|
|
|
|
|
by kakwa_
3236 days ago
|
|
Storing 60+TB of data is different than searching and doing complex computation on 60TB of data. Also, operations on a such huge data set can be really painful. Think how to backup a DB like that safely, or how to update the engine. Some slides (little old, 2014) about a huge postgres instance serving as a backend for leboncoin.fr (main classified advertising website in France). https://fr.slideshare.net/jlb666/pgday-fr-2014-presentation-... Basically, they bought the best hardware money could buy at the time to scale vertically, they, in the end, run in some issues and started thinking about sharding this huge DB. |
|
I have a workload that runs close to 1.2million TPS for hours at a time and needs less than 100 millisecond response times at the 99th percentile. That uses more than 1 box and sits (replicated) in RAM.

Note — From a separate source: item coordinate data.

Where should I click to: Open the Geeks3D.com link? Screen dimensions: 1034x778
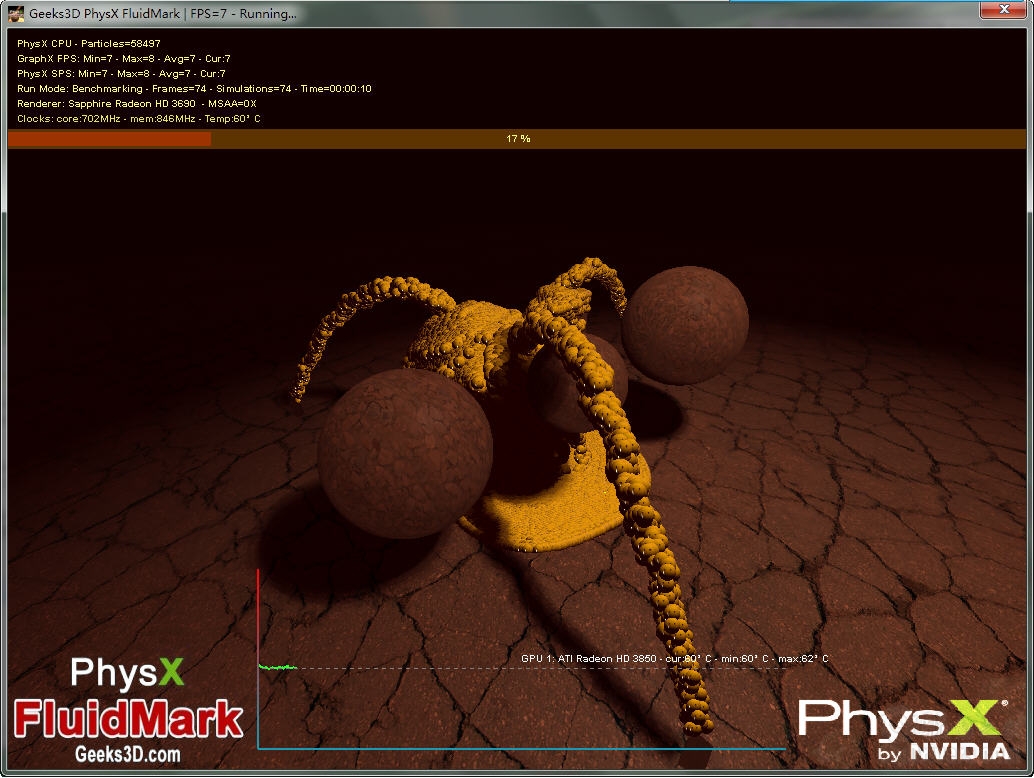coord(128,754)
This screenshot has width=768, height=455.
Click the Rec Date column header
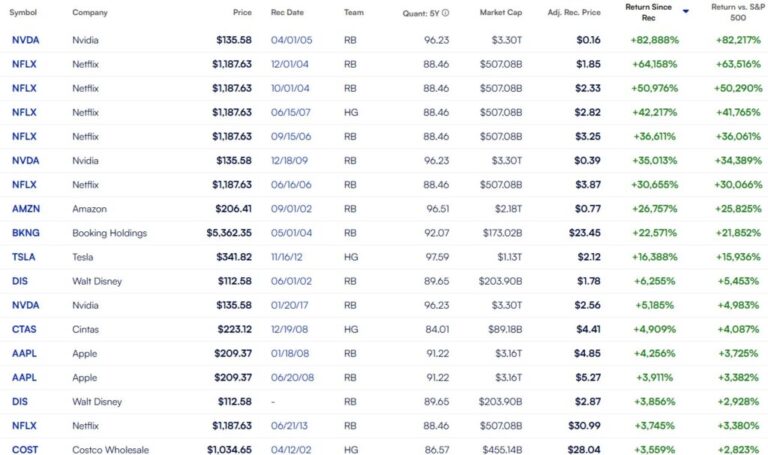click(288, 13)
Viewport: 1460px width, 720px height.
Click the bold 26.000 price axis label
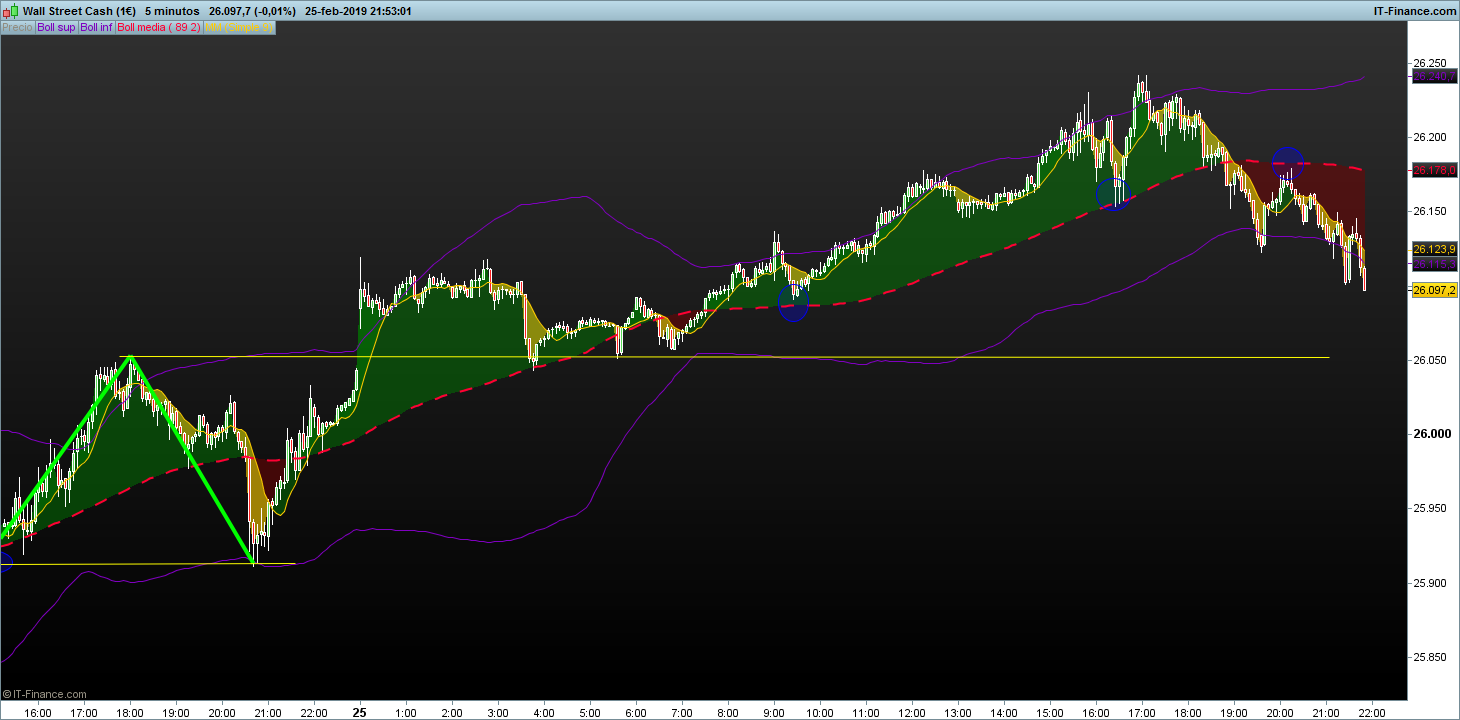pyautogui.click(x=1431, y=434)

However, 5TB of data really _isn't_ that much on modern SSD's. You can fit a sizable chunk of that in RAM on a decent server, so you probably _don't_ need more than one box.
I have 5TB of data that needs to sit on an SSD is, to be honest, a really poor performance metric. If you are genuinely specing out hardware and a database a better statement would be:
"I have 5TB of relational data, with a pareto distribution for access, at a peak of 100K TPS". Then we can start talking about what solves the problem.